Frontier models score below 50% on ITBench-AA, a new benchmark for agentic enterprise IT tasks by IBM.
The sub-50% performance on ITBench-AA exposes a critical gap between raw reasoning capabilities and the practical execution of multi-step, state-dependent IT workflows. For enterprise engineering teams, this signals that deploying autonomous agents for infrastructure management still requires heavy human-in-the-loop scaffolding and domain-specific fine-tuning. We are clearly still far from reliable, out-of-the-box IT automation.
IBM and Artificial Analysis have jointly released ITBench-AA, the first comprehensive benchmark designed specifically to evaluate AI models on agentic enterprise IT tasks. Strikingly, the results reveal that current frontier models—despite their impressive performance on generalized reasoning (MMLU) and coding (SWE-bench) evaluations—score below 50% on this new benchmark.
Technical Details Unlike static Q&A benchmarks, ITBench-AA focuses on multi-step, stateful workflows typical of enterprise IT environments. These tasks require models to act as autonomous agents: querying system states, parsing complex logs, interacting with APIs, modifying configurations, and verifying the outcomes of their actions. The sub-50% success rate indicates that while frontier models possess the raw syntax and knowledge required for IT operations, they suffer from compounding errors during sequential execution. They frequently lose context over long sequences, fail to accurately interpret the intermediate state of a system, or hallucinate API parameters when interacting with enterprise software stacks.

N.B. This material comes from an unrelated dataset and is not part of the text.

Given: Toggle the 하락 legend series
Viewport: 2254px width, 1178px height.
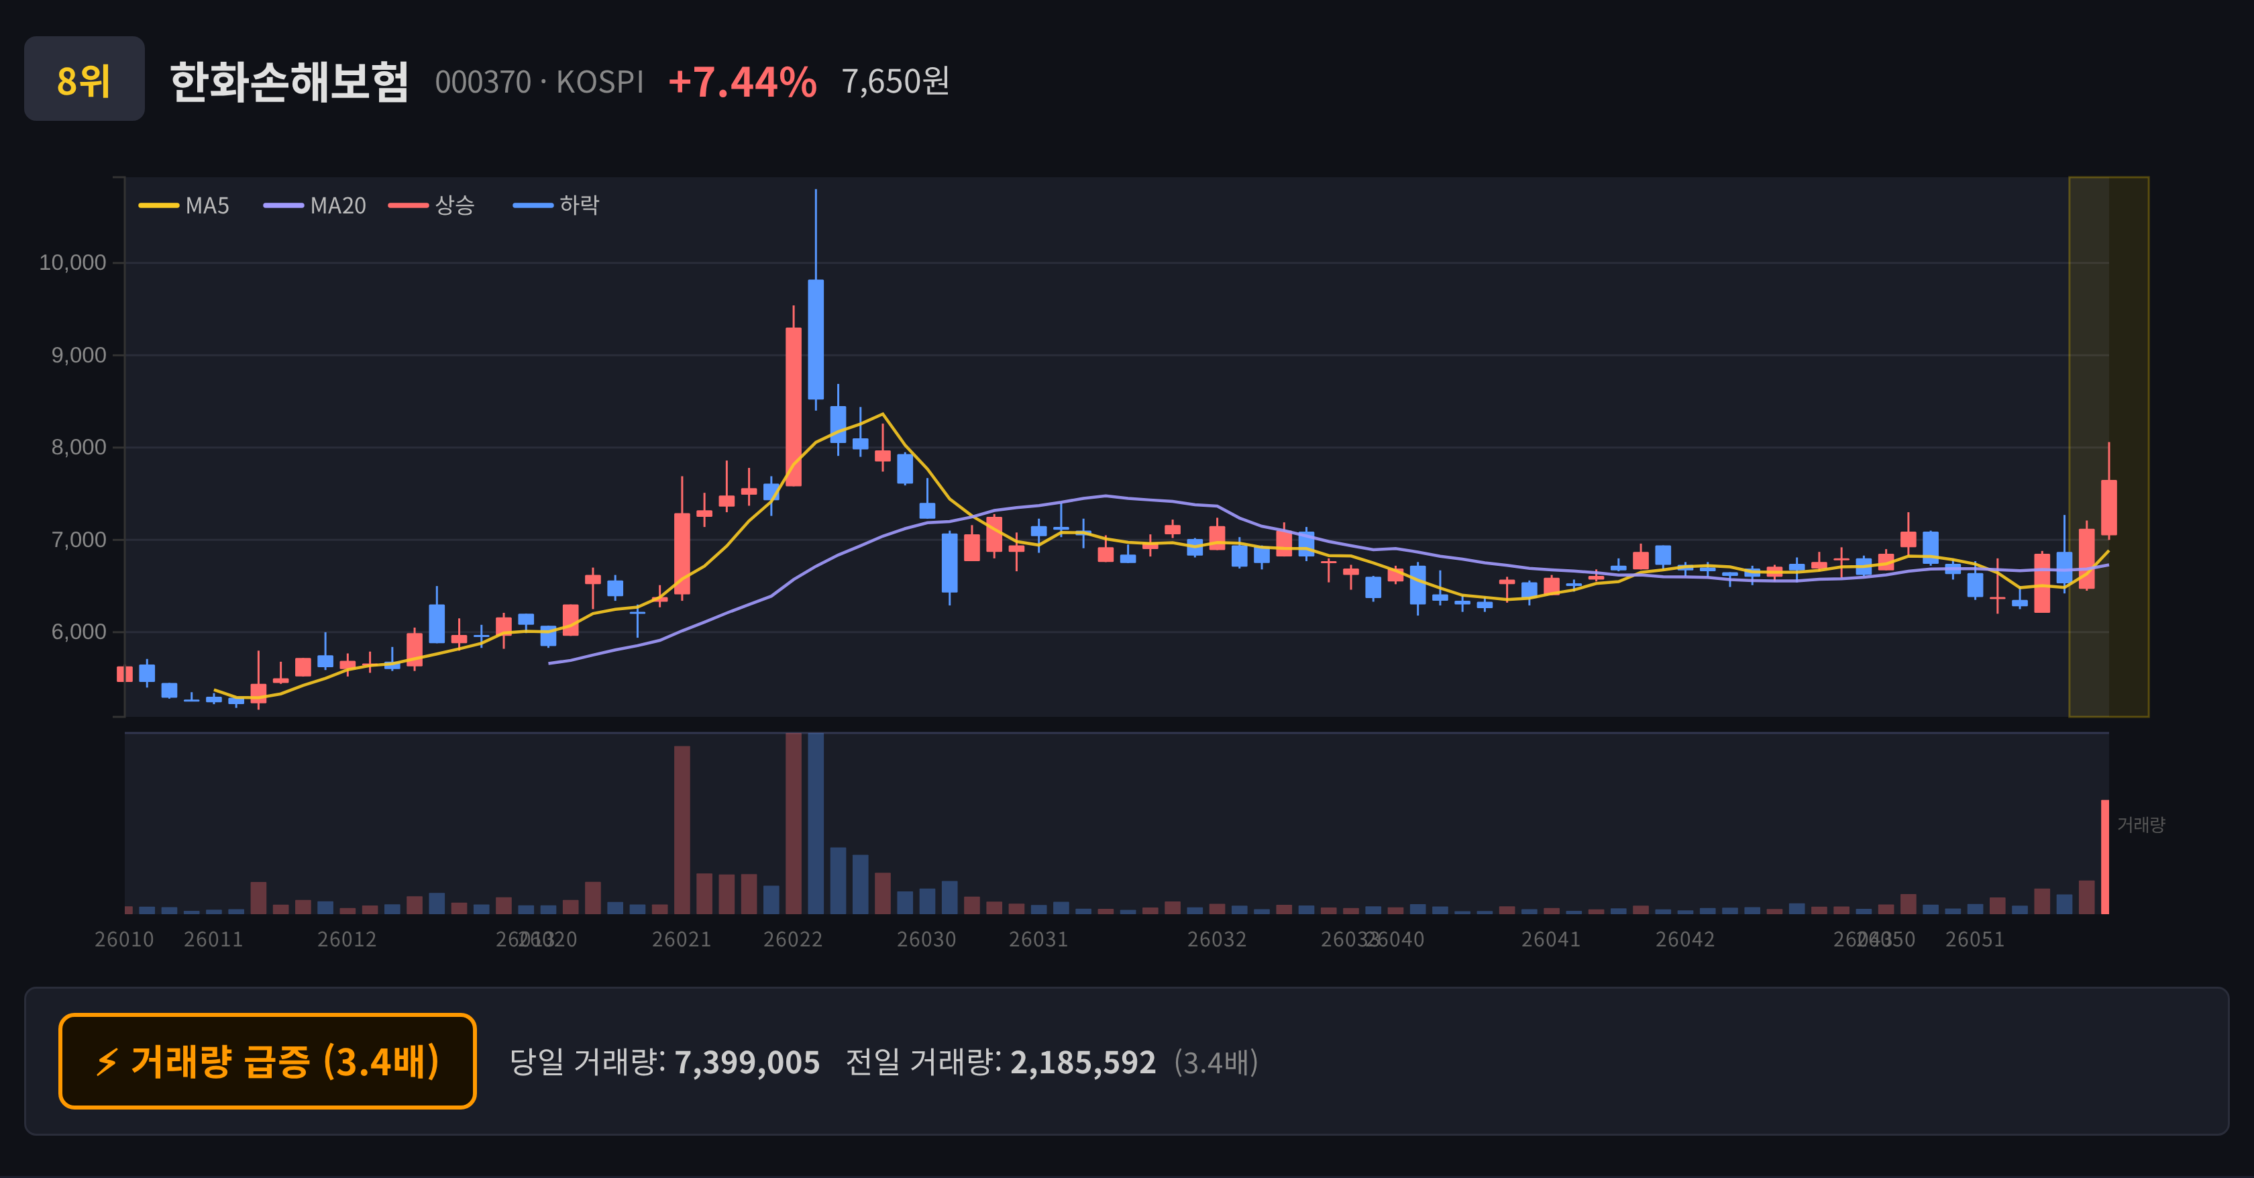Looking at the screenshot, I should [557, 206].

Why It Matters For engineering and platform teams, these results are a reality check on the current state of AI-driven IT automation. The industry narrative has heavily pushed the imminent arrival of autonomous AI sysadmins and DevOps agents. However, ITBench-AA proves that out-of-the-box frontier models lack the reliability needed for unsupervised infrastructure management. Deploying these models in production IT environments currently demands rigorous human-in-the-loop (HITL) oversight, extensive scaffolding (such as strict state-machine guardrails), and likely domain-specific fine-tuning to achieve acceptable success rates.

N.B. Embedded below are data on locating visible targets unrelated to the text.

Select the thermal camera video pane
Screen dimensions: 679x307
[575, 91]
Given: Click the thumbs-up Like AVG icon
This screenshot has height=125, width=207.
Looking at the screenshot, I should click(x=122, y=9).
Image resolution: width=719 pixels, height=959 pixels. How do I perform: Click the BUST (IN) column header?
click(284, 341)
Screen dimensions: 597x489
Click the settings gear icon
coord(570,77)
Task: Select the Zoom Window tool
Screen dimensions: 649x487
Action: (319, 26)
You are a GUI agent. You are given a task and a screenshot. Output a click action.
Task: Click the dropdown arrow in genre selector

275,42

What to Watch Next In the short term, expect a shift away from zero-shot agentic deployments in enterprise IT toward heavily constrained, tool-calling copilots. Watch for the release of specialized, fine-tuned models trained explicitly on IT operation traces and infrastructure-as-code (IaC) repositories to bridge this performance gap. Additionally, as model builders optimize for agentic workflows, future iterations of frontier models will likely use ITBench-AA as a primary target to prove their true enterprise readiness.